[What to do]:
1. Using the text about heart and lung transplants at St George's, decide whether each statement agrees with it: (a) during the investigation, the death rate after transplants was five times the national average; (b) the hospital still conducts heart and lung transplants; (c) the report found that some patients were chosen for transplants when their physical condition should have ruled them out. Answer yes or no for each and quote the deciding words.
2. According to the text about heart and lung transplants at St George's, how many centres still conduct cardiothoracic transplants?

The Commission for Health Improvement has recently published reports on the performance of several hospital trusts across the country. Heart and lung transplants at St George’s Hospital Trust in southwest London came under the CHI spotlight, following an increase in the death rate there. During the investigation, the death rate after transplants was eighty per cent – five times the national average. The report concluded that many patients had been picked for transplant operations when their physical condition should have ruled them out. A number of other serious criticisms were made. Recommendations made by CHI include the strengthening of national frameworks for patient assessment and selection. Health minister Lord Hunt said there were many lessons in the report for the NHS as a while. The hospital has stopped conducting heart and lung transplants. (A consultation document has been published by the DoH on heart and lung transplant services; health minister John Hutton said the standards of care proposed in the document would make the six centres where cardiothoracic transplants are still conducted among the best in the world.)

[Dataset extract]:
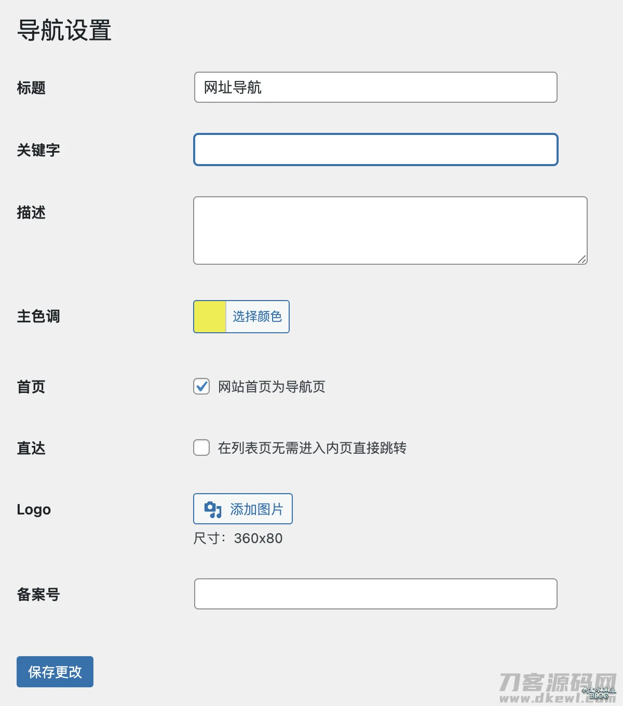
Task: Click the Logo row label
Action: click(34, 509)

[Solutions]:
1.
(a) Yes: "During the investigation, the death rate after transplants was eighty per cent – five times the national average."
(b) No: "The hospital has stopped conducting heart and lung transplants."
(c) Yes: "The report concluded that many patients had been picked for transplant operations when their physical condition should have ruled them out."

2. Six centres.